:: What is expected ::
Please copy out the records that follow, word for word.
[Working data — start]
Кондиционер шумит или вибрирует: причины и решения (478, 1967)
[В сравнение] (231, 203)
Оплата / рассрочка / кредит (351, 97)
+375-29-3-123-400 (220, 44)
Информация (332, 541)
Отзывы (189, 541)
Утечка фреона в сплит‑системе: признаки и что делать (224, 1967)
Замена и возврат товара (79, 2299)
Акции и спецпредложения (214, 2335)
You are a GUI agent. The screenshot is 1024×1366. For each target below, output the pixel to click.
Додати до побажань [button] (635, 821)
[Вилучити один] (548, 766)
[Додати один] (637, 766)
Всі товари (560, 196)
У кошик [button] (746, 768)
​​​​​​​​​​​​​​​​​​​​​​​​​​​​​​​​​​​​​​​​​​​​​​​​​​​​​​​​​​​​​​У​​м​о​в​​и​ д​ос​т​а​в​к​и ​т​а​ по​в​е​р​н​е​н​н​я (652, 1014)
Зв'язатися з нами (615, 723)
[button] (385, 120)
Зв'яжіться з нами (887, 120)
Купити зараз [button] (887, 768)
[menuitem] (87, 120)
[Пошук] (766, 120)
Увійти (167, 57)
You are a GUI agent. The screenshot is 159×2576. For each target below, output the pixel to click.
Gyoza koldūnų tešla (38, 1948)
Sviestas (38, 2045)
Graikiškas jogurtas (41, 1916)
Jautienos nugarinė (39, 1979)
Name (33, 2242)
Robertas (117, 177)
[Working data — finish]
:: Your solution ::
Кондиционер шумит или вибрирует: причины и решения (478, 1967)
[В сравнение] (231, 203)
Оплата / рассрочка / кредит (351, 97)
+375-29-3-123-400 (220, 44)
Информация (332, 541)
Отзывы (189, 541)
Утечка фреона в сплит‑системе: признаки и что делать (224, 1967)
Замена и возврат товара (79, 2299)
Акции и спецпредложения (214, 2335)
You are a GUI agent. The screenshot is 1024×1366. For each target below, output the pixel to click.
Додати до побажань [button] (635, 821)
[Вилучити один] (548, 766)
[Додати один] (637, 766)
Всі товари (560, 196)
У кошик [button] (746, 768)
​​​​​​​​​​​​​​​​​​​​​​​​​​​​​​​​​​​​​​​​​​​​​​​​​​​​​​​​​​​​​​У​​м​о​в​​и​ д​ос​т​а​в​к​и ​т​а​ по​в​е​р​н​е​н​н​я (652, 1014)
Зв'язатися з нами (615, 723)
[button] (385, 120)
Зв'яжіться з нами (887, 120)
Купити зараз [button] (887, 768)
[menuitem] (87, 120)
[Пошук] (766, 120)
Увійти (167, 57)
You are a GUI agent. The screenshot is 159×2576. For each target below, output the pixel to click.
Gyoza koldūnų tešla (38, 1948)
Sviestas (38, 2045)
Graikiškas jogurtas (41, 1916)
Jautienos nugarinė (39, 1979)
Name (33, 2242)
Robertas (117, 177)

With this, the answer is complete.